A different perspective on sponsorships, part 1

With this column we’re going to start looking at sponsorships, but from a new direction. As a professional angler with B.A.S.S. and the owner of Missile Baits, I’m in a unique position to talk about the subject. I cash checks, and I write checks. 

The whole thing is somewhat complicated so I’m going to do it in multiple parts. 

Let’s start with a brutal fact: There are only a couple of dozen anglers who can really move the needle when it comes to product sales, and they’re mostly top Bassmaster Elite Series pros and maybe a few FLW pros. They command the spotlight because they catch ‘em, have big audiences, and they have engaging personalities. They’re the guys we all want to watch.  

The rest of the pro anglers can sell product and they do have value — that’s what sponsorships are all about — but they can’t make a huge difference to the bottom line of any company. They increase sales but not by truly moving the needle. 

That doesn’t make them worthless, but it does limit their negotiating ability. If an angler isn’t in that small group, it’s really like looking for a unicorn to find one who has substantial value to a company. 

That may sound cold, but that’s the way it works in the fishing industry. Don’t ever overestimate your value when you’re trying to get a sponsorship or negotiate a contract with a company. If you do, you will lose credibility, hurt pro anglers’ value as a whole and potentially burn a bridge. I’ve run into many burnt bridges during my career.  

With that in mind it’s helpful to think about things from a small fishing company’s perspective. They want to make money and to do that they need to sell their product(s). Advertising is the vehicle they use to do that. The places they can effectively advertise are very limited. For the most part they’re confined to targeting fishing venues and outdoor activities of one sort or another.

In basic terms, anglers are the target. Pros have influence that trickles down to the hardcore group and from there it moves on down to the recreational group. Companies can use avid anglers in the hardcore group as pro staff but they don’t have the influence — value — to justify a paycheck. 

All of this boils down to economics. When a company looks for pro staffers they only have two choices: They go all the way to the top or they go farther down the ladder. Not all fishing companies have the funds they need to go to the top. So, they look elsewhere. 

I’ll illustrate by telling you what we do at Missile Baits. 

We don’t pay any pro staffer unless they’re fishing the Bassmaster Elite Series. The exposure just isn’t there for us to do otherwise. There are exceptions, but they are few. Anglers outside of the Elites simply can’t sell enough product for us to justify the expense. We don’t get a return on our investment. 
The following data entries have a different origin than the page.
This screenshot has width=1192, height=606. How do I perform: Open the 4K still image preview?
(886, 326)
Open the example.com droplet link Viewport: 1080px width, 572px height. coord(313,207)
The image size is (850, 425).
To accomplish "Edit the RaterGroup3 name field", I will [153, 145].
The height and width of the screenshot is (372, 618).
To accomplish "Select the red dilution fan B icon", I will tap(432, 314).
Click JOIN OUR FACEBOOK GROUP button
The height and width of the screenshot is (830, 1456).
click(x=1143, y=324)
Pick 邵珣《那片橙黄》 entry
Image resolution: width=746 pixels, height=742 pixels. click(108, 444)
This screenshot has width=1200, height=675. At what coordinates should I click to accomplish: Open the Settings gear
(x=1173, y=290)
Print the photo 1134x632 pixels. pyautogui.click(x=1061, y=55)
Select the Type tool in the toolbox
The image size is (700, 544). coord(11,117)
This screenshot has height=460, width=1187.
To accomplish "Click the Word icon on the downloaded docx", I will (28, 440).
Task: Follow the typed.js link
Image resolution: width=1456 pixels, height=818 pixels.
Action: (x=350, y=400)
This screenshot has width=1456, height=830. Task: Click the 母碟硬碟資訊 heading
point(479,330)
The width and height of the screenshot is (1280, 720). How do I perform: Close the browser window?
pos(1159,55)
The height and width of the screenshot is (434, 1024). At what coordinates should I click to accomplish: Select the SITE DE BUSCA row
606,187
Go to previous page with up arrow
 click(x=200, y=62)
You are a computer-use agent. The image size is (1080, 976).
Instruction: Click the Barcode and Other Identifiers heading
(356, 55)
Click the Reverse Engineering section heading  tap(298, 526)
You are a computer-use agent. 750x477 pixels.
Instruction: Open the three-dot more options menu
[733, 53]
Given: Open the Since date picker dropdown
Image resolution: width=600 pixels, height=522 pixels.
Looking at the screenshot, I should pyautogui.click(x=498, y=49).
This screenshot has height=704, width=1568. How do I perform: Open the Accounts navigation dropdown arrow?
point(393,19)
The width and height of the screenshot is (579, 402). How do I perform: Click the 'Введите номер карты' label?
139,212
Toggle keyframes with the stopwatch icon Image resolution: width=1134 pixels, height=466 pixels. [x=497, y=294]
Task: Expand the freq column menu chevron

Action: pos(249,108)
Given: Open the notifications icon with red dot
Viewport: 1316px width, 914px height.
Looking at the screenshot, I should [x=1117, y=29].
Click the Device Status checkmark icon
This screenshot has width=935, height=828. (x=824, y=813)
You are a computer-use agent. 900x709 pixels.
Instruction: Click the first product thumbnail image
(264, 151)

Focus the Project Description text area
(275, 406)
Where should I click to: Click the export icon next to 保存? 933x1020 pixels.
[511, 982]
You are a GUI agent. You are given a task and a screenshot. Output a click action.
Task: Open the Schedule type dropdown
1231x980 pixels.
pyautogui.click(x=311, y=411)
However, we don’t ignore up and coming pros if they have a tournament record that catches our attention and they fit our image. We support them with product and then when they progress to the top professional levels we move them up to a payment situation. We’re proud of our track record in that regard. 

Gerald Spohrer, a second year Elite angler, and Caleb Sumrall, a first year Elite pro, are in that category. We’ve supported both of them for years.

If one of our pro staffers moves up into that special group I talked about before, the ones who can really move the needle, then it’s a new ballgame.

OK, we’ve talked about some of the basics as well as how the smaller companies operate. Next time we’ll take a close look at the bigger companies and how they operate. You might find it surprising, and you’ll definitely find it interesting.

Once you have a solid overview of how the industry works you can take a critical look at yourself and what you have to offer. That’ll help you target companies that fit your skill set. We’ll talk about that in the final part of this series. 

Remember a fundamental fact of the fishing business: Sponsorships work much better, and come much easier, if you can catch ‘em.